#### [The data]

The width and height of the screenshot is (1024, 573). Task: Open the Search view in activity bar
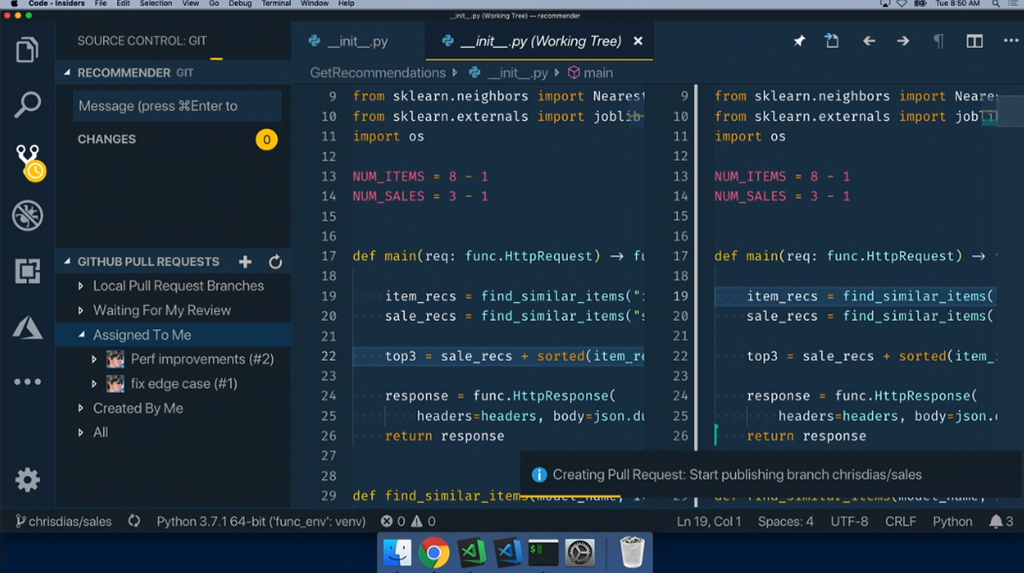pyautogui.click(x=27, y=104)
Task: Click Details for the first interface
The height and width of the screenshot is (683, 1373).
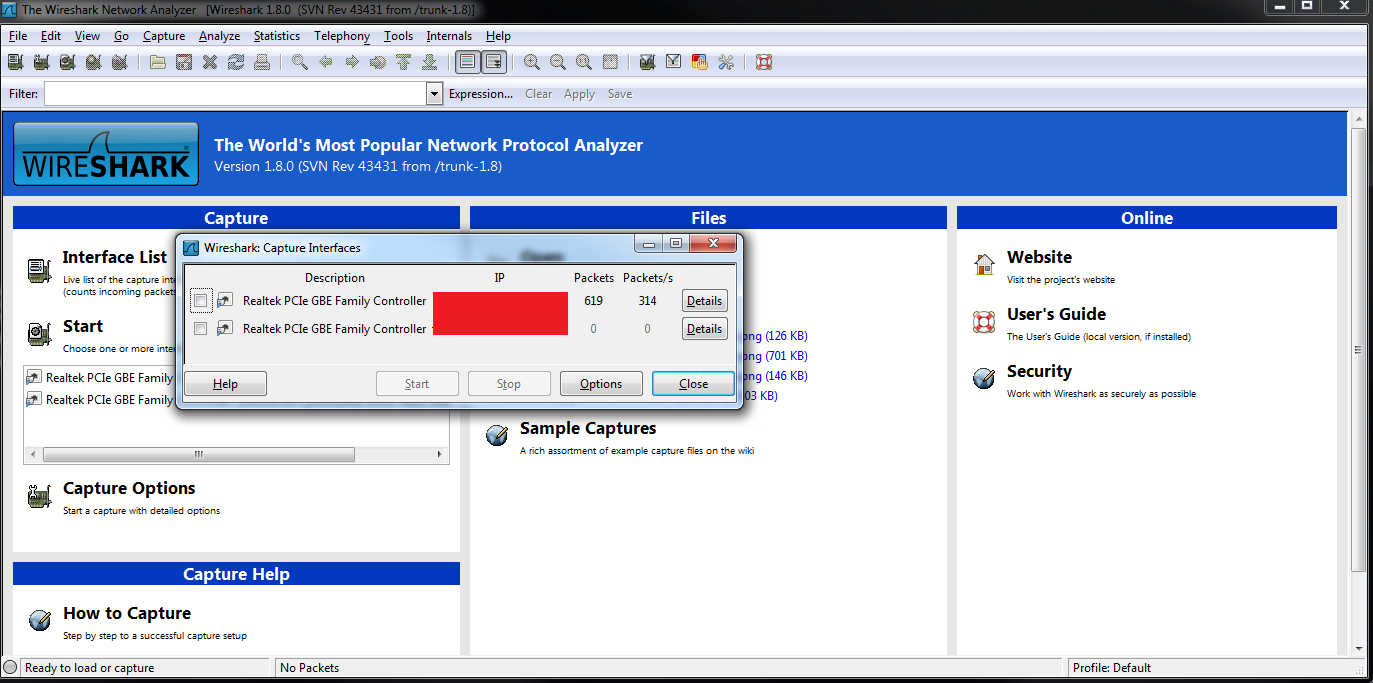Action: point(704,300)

#### [Aim]
Extract every line of the listing above that contains the string "Task".

#### [Result of the exercise]
The width and height of the screenshot is (1024, 573). Task: Open the Search view in activity bar
Task: Click Details for the first interface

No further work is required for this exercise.